On gun control, I think Obama will win a partial victory. On immigration, I think he will win an almost-total victory. On global warming, however, he's going to be disappointed. In fact, I doubt -- no matter how much "bully pulpiting" Obama does -- that any bill will even appear out of a committee in either house of Congress. This will be seen as Obama's "overreach" -- a bridge too far for the current political climate. Anyone expecting big legislative action on global warming is very likely going to be massively disappointed, to put it quite bluntly. In fact, Obama will signal this in the next few months, as he approves the Keystone XL pipeline -- much to the dismay of a lot of his supporters.
Of course, I could be wrong about any or all of these predictions. I have no special knowledge of how things will work out in Congress in the immediate future. I'm merely making educated guesses about what Obama will be able to achieve in at least the first few years of his second term.
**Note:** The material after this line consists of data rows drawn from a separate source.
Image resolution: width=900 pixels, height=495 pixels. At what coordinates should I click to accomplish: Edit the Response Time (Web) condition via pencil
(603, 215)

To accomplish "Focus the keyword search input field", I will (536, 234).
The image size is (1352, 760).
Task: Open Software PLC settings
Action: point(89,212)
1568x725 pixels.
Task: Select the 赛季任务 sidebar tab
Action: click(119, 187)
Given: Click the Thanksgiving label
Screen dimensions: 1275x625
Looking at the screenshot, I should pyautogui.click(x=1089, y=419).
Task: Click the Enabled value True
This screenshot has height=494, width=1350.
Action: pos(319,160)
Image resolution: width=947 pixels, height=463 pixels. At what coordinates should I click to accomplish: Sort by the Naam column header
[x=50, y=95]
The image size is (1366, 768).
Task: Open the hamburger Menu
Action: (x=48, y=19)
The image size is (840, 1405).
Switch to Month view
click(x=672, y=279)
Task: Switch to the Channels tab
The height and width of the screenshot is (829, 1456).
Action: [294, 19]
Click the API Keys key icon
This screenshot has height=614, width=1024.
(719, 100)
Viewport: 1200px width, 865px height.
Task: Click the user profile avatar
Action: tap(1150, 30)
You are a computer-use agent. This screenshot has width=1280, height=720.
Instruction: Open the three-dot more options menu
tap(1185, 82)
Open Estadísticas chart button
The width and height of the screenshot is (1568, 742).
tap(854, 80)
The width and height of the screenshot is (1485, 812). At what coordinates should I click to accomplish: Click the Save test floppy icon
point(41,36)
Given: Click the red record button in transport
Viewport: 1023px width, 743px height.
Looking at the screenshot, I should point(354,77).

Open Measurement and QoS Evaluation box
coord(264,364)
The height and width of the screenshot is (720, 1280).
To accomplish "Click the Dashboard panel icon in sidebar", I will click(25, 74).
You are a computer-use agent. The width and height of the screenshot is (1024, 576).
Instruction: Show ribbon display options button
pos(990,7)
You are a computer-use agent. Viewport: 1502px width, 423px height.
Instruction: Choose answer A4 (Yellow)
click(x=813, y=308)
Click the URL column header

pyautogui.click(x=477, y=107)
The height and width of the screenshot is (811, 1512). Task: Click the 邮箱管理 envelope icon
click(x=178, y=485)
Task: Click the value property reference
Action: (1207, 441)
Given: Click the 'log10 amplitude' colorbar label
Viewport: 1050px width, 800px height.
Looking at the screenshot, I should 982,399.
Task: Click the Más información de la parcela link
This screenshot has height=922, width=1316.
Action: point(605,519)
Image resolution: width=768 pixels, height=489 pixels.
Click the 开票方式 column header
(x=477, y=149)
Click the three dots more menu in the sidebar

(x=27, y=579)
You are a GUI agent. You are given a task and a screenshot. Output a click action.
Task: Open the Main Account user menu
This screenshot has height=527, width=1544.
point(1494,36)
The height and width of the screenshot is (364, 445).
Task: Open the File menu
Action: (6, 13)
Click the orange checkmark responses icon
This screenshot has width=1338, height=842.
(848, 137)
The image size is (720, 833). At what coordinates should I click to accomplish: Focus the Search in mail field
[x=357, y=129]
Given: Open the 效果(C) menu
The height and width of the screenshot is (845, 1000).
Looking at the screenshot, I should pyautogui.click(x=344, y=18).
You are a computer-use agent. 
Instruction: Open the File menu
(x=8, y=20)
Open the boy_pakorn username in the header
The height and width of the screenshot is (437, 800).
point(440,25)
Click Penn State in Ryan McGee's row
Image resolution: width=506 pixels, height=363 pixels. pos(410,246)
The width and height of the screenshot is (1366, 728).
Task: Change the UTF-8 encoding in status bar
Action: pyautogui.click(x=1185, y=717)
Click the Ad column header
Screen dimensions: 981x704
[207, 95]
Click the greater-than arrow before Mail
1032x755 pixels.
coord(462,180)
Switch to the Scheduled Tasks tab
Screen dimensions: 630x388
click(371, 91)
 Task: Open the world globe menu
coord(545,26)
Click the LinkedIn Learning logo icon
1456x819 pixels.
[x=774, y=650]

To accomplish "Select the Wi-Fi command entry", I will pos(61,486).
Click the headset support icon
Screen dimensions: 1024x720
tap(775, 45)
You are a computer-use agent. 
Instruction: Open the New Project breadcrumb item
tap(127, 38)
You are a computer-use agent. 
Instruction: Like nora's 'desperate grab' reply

Obama has a lot of political capital right now, but that could easily change soon. The House Republicans seem almost demoralized right now, and Obama has successfully splintered them and called their bluff on two big issues already -- but they could regroup and decide to block everything the White House wants, and damn the political consequences. Unseen issues will pop up both on the domestic and foreign policy stages, as they always do. But, for now, this is my take on how the next few years are going to play out in Washington. Time will tell whether I've been too optimistic or too pessimistic on any or all of Obama's main agenda items. We'll just have to wait and see.